Georgia's opposition called for a national campaign of civil disobedience to topple the government and state President Mikhail Saakashvili.
Tbilisi Prosecutor Giorgi Ghviniashvili said allies of Igor Giorgadze, Georgia's former security minister and founder of the Justice Party, had been charged with treason and attempted coup. This was announced after the Ministry of Internal Affairs claimed it had enough evidence to charge some detainees and release others.
Irina Sarishvili, leader of the Imedi party, was detained and then released. She said her freedom meant the government had long-range goals, possibly aimed at detaining more individuals. Sarishvili said the government had invented the military coup story to avoid social protest.
Meanwhile, other political parties did not expect events to escalate further, or that they would influence forthcoming elections set for October 5, though the government’s actions were seen as a warning.

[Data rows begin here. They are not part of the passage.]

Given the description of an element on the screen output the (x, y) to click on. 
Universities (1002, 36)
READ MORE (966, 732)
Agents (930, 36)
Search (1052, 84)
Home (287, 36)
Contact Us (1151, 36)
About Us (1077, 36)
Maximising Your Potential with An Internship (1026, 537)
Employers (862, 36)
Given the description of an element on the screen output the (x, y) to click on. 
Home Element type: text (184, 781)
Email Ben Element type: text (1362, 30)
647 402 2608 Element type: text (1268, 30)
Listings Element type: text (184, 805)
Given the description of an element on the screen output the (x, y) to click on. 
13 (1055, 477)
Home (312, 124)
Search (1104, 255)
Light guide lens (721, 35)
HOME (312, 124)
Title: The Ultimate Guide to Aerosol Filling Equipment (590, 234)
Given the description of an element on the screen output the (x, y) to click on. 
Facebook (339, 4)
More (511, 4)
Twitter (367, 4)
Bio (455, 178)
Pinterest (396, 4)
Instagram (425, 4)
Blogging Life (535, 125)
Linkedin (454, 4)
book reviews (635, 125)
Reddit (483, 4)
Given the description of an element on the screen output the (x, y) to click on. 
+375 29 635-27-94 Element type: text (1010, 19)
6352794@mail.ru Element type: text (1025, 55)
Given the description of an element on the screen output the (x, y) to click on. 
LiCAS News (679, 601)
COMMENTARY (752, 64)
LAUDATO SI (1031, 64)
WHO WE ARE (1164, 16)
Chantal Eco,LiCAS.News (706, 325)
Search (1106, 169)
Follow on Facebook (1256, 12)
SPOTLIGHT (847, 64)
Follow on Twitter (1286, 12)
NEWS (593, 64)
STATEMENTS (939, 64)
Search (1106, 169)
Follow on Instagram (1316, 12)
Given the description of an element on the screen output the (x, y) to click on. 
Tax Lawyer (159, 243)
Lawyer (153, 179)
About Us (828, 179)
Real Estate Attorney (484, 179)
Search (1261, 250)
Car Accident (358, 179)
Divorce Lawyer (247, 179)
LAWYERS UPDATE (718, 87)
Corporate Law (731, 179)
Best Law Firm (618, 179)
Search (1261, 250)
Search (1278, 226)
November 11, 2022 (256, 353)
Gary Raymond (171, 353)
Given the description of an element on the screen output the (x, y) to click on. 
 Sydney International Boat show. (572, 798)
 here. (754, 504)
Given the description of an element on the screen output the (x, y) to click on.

Georgia's former president, Eduard Shevardnadze, said it was unlikely the arrests were part of a crackdown ahead of local polls. In an interview with Russia Today correspondent Helena Bedwell, he doubted the alleged coup plotters ever posed a threat to Georgia's political stability.
But political analyst Mamuka Areshidze said developments could be seen as a scare for the opposition before the elections. It was another matter whether those arrested could be called real traitors, he added.
Public opinion over the arrests varied across Georgia as the government sought to convince citizens that a dangerous plot had been unearthed in time.